İstemeden varım, istemeden öleceğim. Olduğum şeyle olmadığım şey arasında, hayal ettiğim şeyle hayatın beni yaptığı şey arasında bir boşluğum, birer hiç olan şeylerin ortasındaki soyut ve tensel noktayım…
Var olduğum yerde, var olduğum için göğsüm sıkışırken ve bu hastalığın etrafımı saran şeylerden değil, ciğerlerimden kaynaklandığını bilirken, daha rahat nefes alabileceğim bir yer bulabilir miyim?
Yüreğimin tam ortasında büyük bir yorgunluk var. Asla olmadığım kişi beni üzüyor, ondan bana kalan anılardan anlayamadığım bir özlem kabarıyor. Umutlara ve kesin inançlara çarpıp düştüm, benimle birlikte bütün batan güneşler de düştü.
Bugün çok erken bir saatte sıçrayarak uyandım ve kederler içinde boğazımda anlaşılmaz bir tiksintiyle yataktan fırladım. Yaşamak zorunda olmanın dehşeti yataktan benimle birlikte kalktı. Her şey gözüme boş göründü bir an ve içimden buz gibi bir ses, hiçbir derdin çaresi yoktur, dedi.
Hissettiğimin ne olduğunu asla bilememişimdir. Herhangi bir duygu bahis konusu olduğunda ya da tarif edildiğinde, ruhumun bir parçasını anlatıyorlar gibi gelirdi, ama sonradan tekrar düşündüğümde hep şüpheye kapılırdım. Gerçekten de hissettiğim gibi miyim, yoksa sadece öyle olduğumu mu sanıyorum.
Bulutlar…
İstemeden varım, istemeden öleceğim. Olduğum şeyle olmadığım şey arasında, hayal ettiğim şeyle hayatın beni yaptığı şey arasında bir boşluğum, birer hiç olan şeylerin ortasındaki soyut ve tensel noktayım – ki o şeylerin bir adım ötesinde değilim ben de.
Bulutlar…
İntiharı hiçbir zaman bir çare olarak düşünmedim, çünkü hayata olan nefretim aslında ona olan sevgimden kaynaklanıyor.
Sahip olan, kaybeder.

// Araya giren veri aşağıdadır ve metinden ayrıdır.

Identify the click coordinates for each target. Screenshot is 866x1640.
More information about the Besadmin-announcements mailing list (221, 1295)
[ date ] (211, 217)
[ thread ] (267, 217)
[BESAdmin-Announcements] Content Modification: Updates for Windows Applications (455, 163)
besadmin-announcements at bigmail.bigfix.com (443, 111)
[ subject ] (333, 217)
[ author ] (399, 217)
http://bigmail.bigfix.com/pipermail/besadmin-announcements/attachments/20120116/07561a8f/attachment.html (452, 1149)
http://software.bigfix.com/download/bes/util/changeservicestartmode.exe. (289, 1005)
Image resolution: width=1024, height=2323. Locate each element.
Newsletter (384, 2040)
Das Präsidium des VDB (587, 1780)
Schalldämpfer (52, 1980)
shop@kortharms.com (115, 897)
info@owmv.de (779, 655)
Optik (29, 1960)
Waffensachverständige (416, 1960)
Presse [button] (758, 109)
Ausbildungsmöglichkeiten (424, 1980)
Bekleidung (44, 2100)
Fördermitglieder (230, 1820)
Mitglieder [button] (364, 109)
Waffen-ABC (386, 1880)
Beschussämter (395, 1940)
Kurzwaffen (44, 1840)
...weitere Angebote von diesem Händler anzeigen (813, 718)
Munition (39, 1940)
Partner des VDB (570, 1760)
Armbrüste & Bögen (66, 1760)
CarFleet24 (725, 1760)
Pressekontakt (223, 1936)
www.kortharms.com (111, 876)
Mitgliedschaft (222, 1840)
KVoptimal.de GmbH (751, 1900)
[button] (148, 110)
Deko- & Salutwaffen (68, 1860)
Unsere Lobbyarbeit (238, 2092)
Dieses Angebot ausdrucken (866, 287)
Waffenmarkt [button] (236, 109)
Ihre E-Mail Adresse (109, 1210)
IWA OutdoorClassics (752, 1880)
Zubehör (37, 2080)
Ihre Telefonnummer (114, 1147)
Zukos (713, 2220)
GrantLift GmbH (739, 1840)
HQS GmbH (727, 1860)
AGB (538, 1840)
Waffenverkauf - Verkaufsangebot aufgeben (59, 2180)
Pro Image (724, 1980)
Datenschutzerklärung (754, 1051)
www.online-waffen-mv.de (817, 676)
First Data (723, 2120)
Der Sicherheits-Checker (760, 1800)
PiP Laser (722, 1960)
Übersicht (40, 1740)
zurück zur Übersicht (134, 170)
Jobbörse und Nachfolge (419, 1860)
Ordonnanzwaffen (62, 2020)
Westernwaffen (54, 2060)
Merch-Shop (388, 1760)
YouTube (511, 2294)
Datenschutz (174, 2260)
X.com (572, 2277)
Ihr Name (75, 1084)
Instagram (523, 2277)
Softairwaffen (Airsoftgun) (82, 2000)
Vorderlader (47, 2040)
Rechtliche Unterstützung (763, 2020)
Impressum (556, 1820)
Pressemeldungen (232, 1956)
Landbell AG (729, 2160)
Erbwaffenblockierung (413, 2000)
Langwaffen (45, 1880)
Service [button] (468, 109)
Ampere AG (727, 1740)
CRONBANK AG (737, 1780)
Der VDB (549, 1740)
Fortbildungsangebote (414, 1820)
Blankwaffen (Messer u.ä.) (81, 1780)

Bir şeye sahip olmaksızın hissedeceğini hisseden ise, o şeyi korumuş olur, çünkü o şeyin içinden özünü çekip almasını bilmiştir.
Sevmek, yalnızlıktan yorulmaktan olur; yani bir ihanet ve alçaklıktır, insanın kendine ihanetidir.
Vicdan azabı değil, bilinç azabı çekiyorum.
Hayat niye bu kadar çirkin? çünkü amaçlardan, tasarılardan ve niyetlerden örülmüş.
Ben kendimin gölgesiyim; o neyin gölgesi, onu arıyorum..
Der,
Fernando Pessoa
Ve devam eder:
"..saf boşluk insanı bilinçli bir hiçliğin sonsuzluğu yapar, adsız korku yapar, esrardan, hatta hayattan sürgün eder. beni ihmal etmiş yaratılışın soyut hatası olan varlığımın ölü çölünde yaşayacağım sonsuza dek.
Varoluşa geri dönüş yönündeki kısır arzunun, içimde sonsuza dek, gereksiz yere yandığımı hissedeceğim.
Çılgın gibiyim.
Her şeyi anlamak, her şeyi öğrenmek, her şeyi yapmak, her şeyden zevk almak, her şeyden acı çekmek istiyorum, evet, her şeyden acı çekmek.
Ama bunların hiçbiri yok, hiç, hiç.
Sahip olabilmek, hissedebilmek istediğim şeylerin fikri beni mahvediyor.
Hayatım uçsuz bucaksız bir düş.
Kimi zaman bütün suçları, bütün ahlaksızlıkları, güzel, soylu ve yüce olan bütün fiilleri işlemek, güzeli, doğruyu, iyiyi su gibi bir çırpıda içmek ve sonra da hiçliğin dingin bağrında sonsuza dek uyumak istiyorum.
Bırakın ağlayayım.
İşte, oturmuş masamda yazıyorum, kalem elimde ve aniden evrenin gizemi paldır küldür üzerime çullanıyor, duruyorum, ürperiyorum, korkuyorum. o an artık hissetmemek istiyorum.
Derin düşünebilen insanlara ne mutlu! ama bu derinlikte düşünmek bir lanettir. bunu nasıl tarif etmeli? dehşet üzerine dehşet."